EDITORIAL

Estrechar el cerco al delito económico

El Consejo de Ministros estudió el viernes las líneas maestras de la reforma del Código Penal, que pretende actualizar el catálogo de delitos y la relación de penas para dar protección contra actividades delictivas de carácter social y económico de nuevo cuño o aquellas que se han ido sofisticando con el paso del tiempo. Así, los comportamientos delictivos en seguridad vial o figuras de reciente aparición como el acoso laboral tendrán reflejo penal tipificado. La reforma se detiene también en los delitos de carácter económico y pone el foco en operativas recientes que estaban al margen del Código Penal.

Llama la atención la ampliación de cinco a diez años de la prescripción de los delitos contra Hacienda o la Seguridad Social, tras haber rebajado el umbral de cinco a cuatro recientemente. Las deudas con la Hacienda seguirán venciendo a los cuatro años, pero si su cuantía sobrepasa los 120.000 euros y las convierte en delito, las administraciones dispondrán de hasta diez años para cobrarlas. Justicia pretende así facilitar la investigación y la condena de casos de corrupción, cuya detección y resolución precisa de un periodo más dilatado. El futuro código establecerá también criterios objetivos inequívocos para determinar cuando se interrumpen los plazos, atajos legales en los que se han refugiado en el pasado infinidad de presuntos delincuentes económicos hasta salvar hacienda y libertad.

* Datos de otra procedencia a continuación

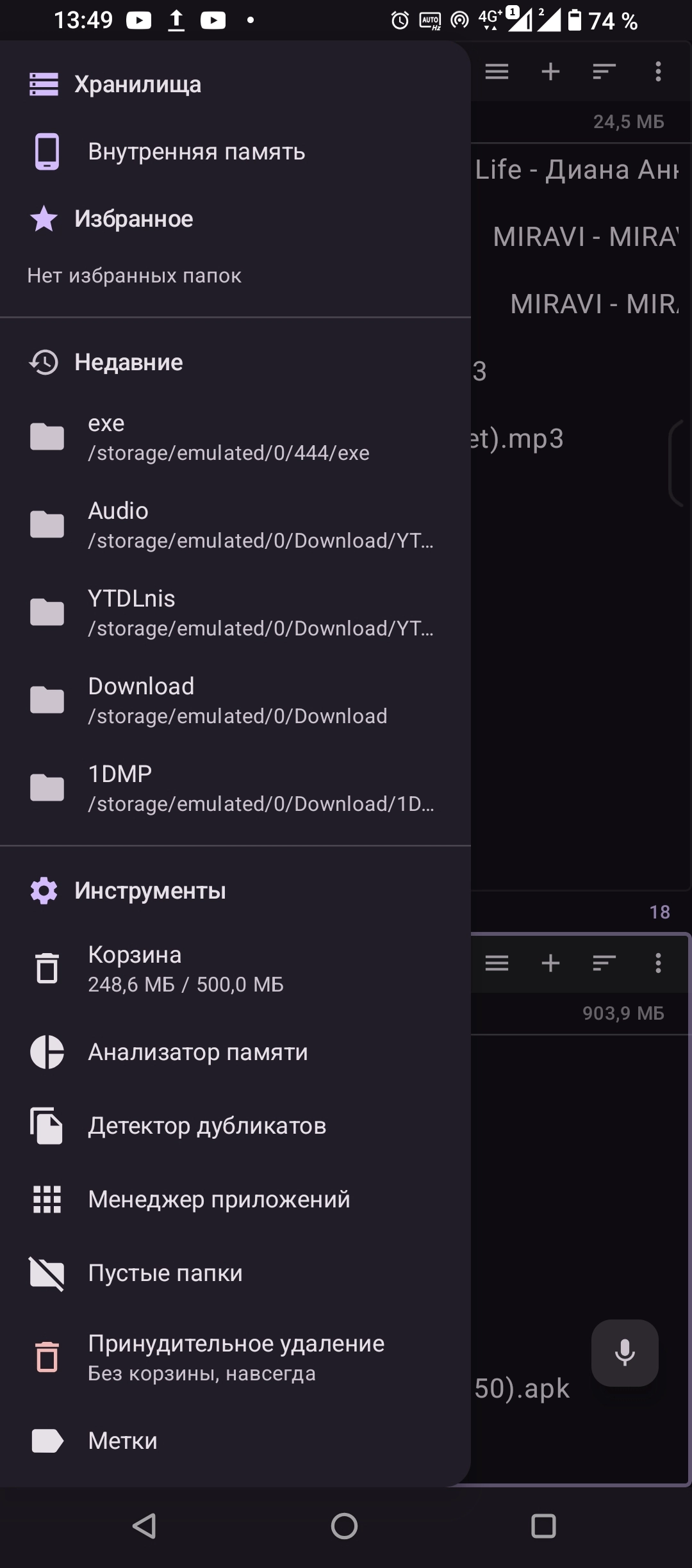Screen dimensions: 692x1568
Task: Open lower panel's three-dot overflow menu
Action: click(x=658, y=963)
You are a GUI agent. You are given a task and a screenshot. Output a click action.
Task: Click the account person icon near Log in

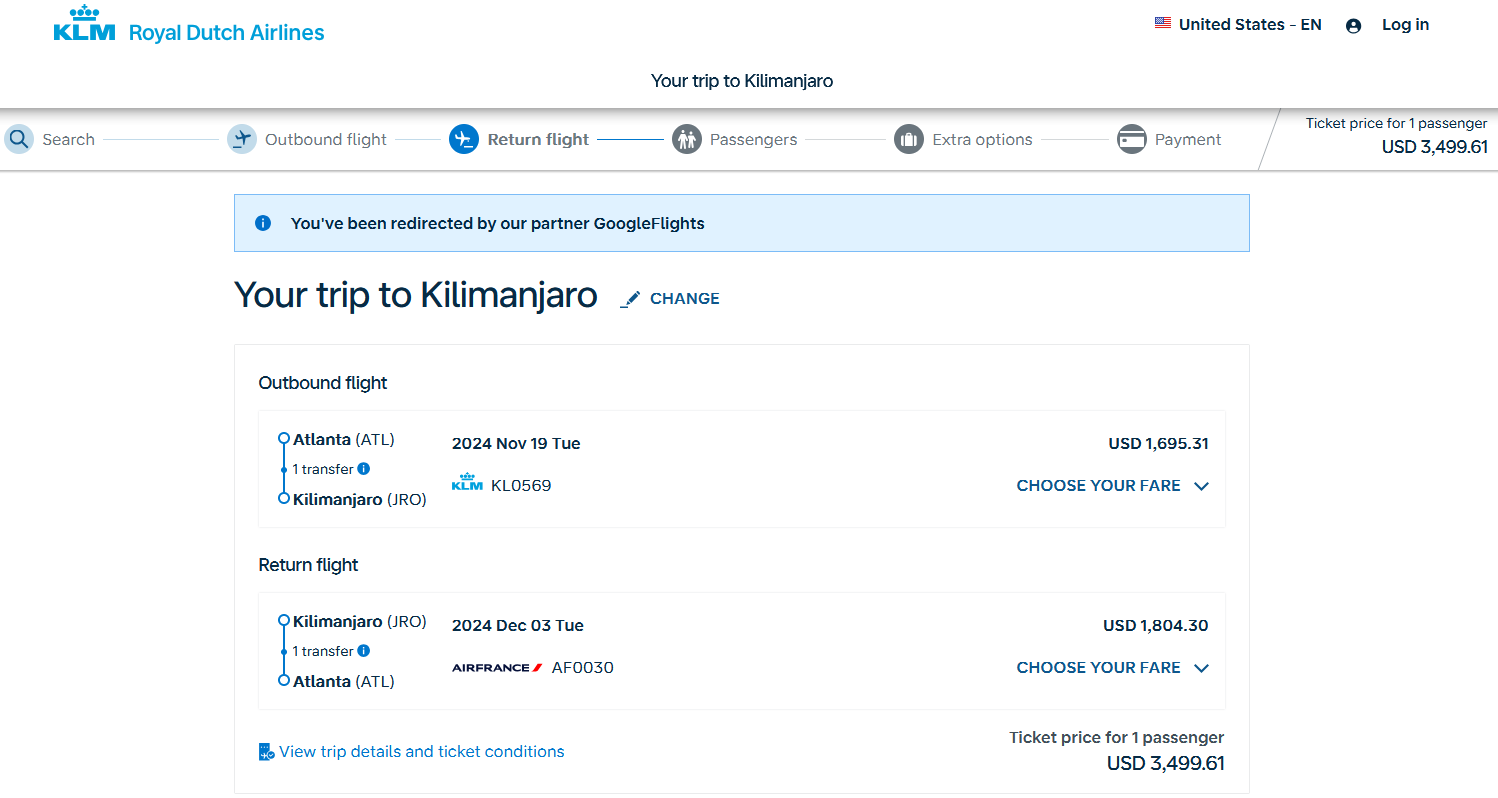(1354, 24)
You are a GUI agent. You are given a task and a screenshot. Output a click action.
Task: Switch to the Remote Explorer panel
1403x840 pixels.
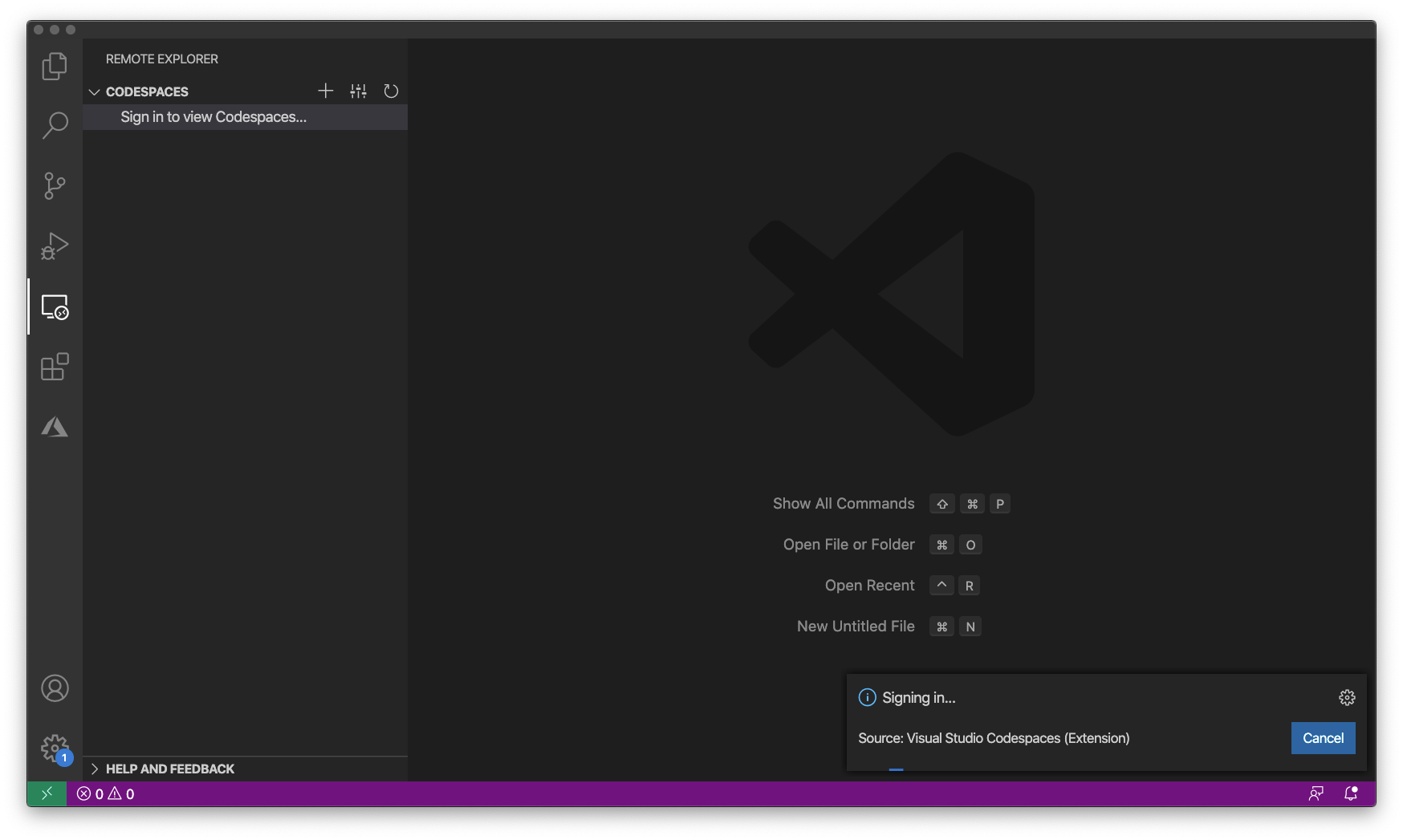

El código pretende extender a las sociedades mercantiles la responsabilidad penal de los gestores, castigar el clonado de tarjetas de crédito, ampliar el delito contable para castigar el falseamiento de cuentas, penar el uso de información privilegiada y alumbrar una nueva figura para perseguir las sociedades falsas o tapaderas. Además, crea una tipificación de delito específico para la estafa de inversiones, que recaerá sobre los administradores de sociedades que operen en mercados regulados que falseen balances o datos sobre la situación de las compañías. En suma, una ambiciosa y loable iniciativa, absolutamente necesaria para combatir fraudes cada vez más extendidos y sofisticado.